Tuesday, March 28th, 2006

Nation20-20Immigration20bill20expands20-20sacbee.com

Immigration bill expands

Senate panel OKs measure; two weeks of debate follow

By Michael Doyle — Bee Washington Bureau
Published 2:15 am PST Tuesday, March 28, 2006
Story appeared on Page A1 of The Bee

WASHINGTON - The Senate Judiciary Committee on Monday approved a comprehensive immigration overhaul that includes new guest-worker programs and the prospect of legal status for up to 12 million illegal immigrants already in this country.By emphatic bipartisan margins, the committee went way beyond the border-security priorities favored by hard-line conservatives. The bill calls for more fences and Border Patrol agents - but also opens the door for hundreds of thousands of foreign guest workers. Those guest workers, as well as illegal immigrants already in the United States, eventually could find the path to U.S. citizenship under the bill approved Monday.

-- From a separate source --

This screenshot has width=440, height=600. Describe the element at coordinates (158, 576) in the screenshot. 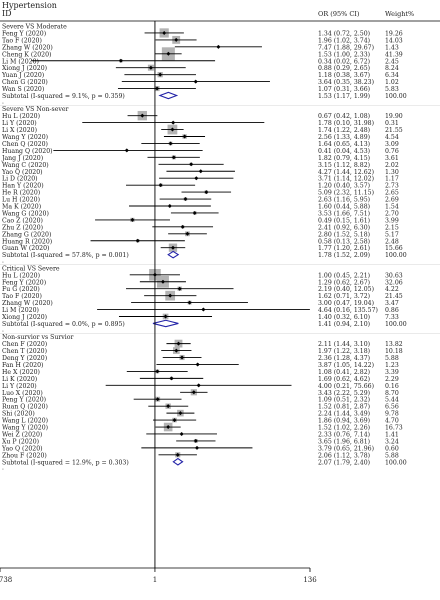

I see `x-axis: .00738 1 136` at that location.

“I think, considering all of the hurdles and pitfalls, that it’s a good result,” said Sen. Arlen Specter, R-Pa., chairman of the Judiciary Committee. “I think we’re making the best of a difficult situation.”

The political difficulties will continue this week as the full Senate kicks off a two-week immigration debate. The bill will change. It also faces a very difficult confrontation with a competing House bill, which focuses solely on border protections and stringent law-and-order measures.

The Senate bill, by contrast, represents a triumph for Democrats, big-business Republicans and self-styled compassionate conservatives including President Bush, who spent Monday presiding over a naturalization ceremony.

Senators removed provisions making “illegal presence” a new misdemeanor. They added provisions allowing 400,000 non-farm guest workers a year to enter the United States, and during a six-year stay, to apply for permanent residency. Most dramatically, the committee would permit the estimated 12 million illegal immigrants now here to secure permanent residency after jumping through some hurdles that don’t include returning to their native country.

“I have grave concerns,” Texas Republican Sen. John Cornyn said. “I have a concern that this will be interpreted by my constituents as an amnesty program.”

“Some folks should be able to stay here,” said Arizona Republican Sen. John Kyl, “and others should not.”

California agribusiness and farmworkers alike hailed the committee’s approval of the immigration bill on a 12-6 vote, with four Republicans supporting it. In particular, the strange-bedfellows alliance rallied behind an agricultural worker provision offered by Democratic Sen. Dianne Feinstein.

Once a skeptic, Feinstein on Monday won committee approval for a provision offering legal status to up to 1.5 million agricultural workers. Illegal immigrants who could prove they had worked in agriculture at least 150 days in the past two years could obtain a new blue card permitting U.S. residency.